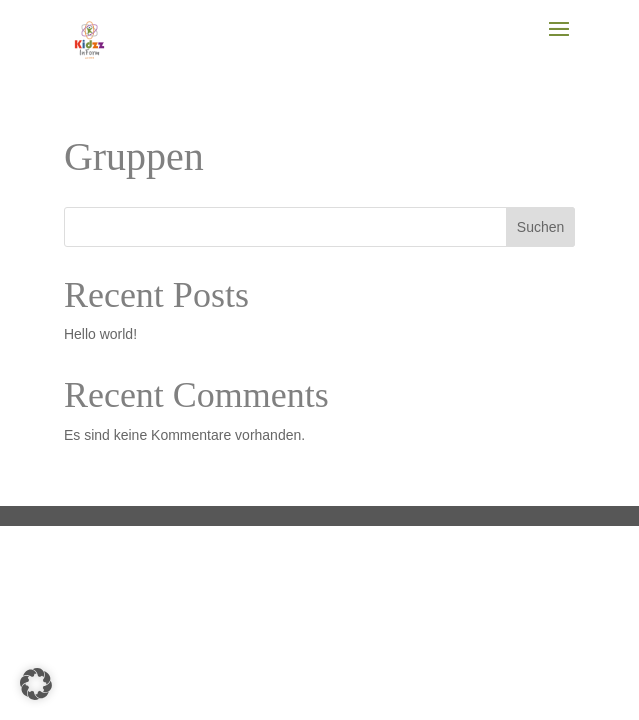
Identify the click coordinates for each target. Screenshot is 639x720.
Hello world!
════
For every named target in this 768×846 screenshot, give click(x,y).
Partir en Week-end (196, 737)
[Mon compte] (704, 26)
════
(EXERCISE OBJECTIVE): Can you convert the part that opens with the line containing "Identify the click" and closes with the line containing "Hello world!" into a JSON list of strings, with one string per line and blank lines left out?

(FINAL RESULT):
[
  "Identify the click coordinates for each target. Screenshot is 639x720.",
  "Hello world!"
]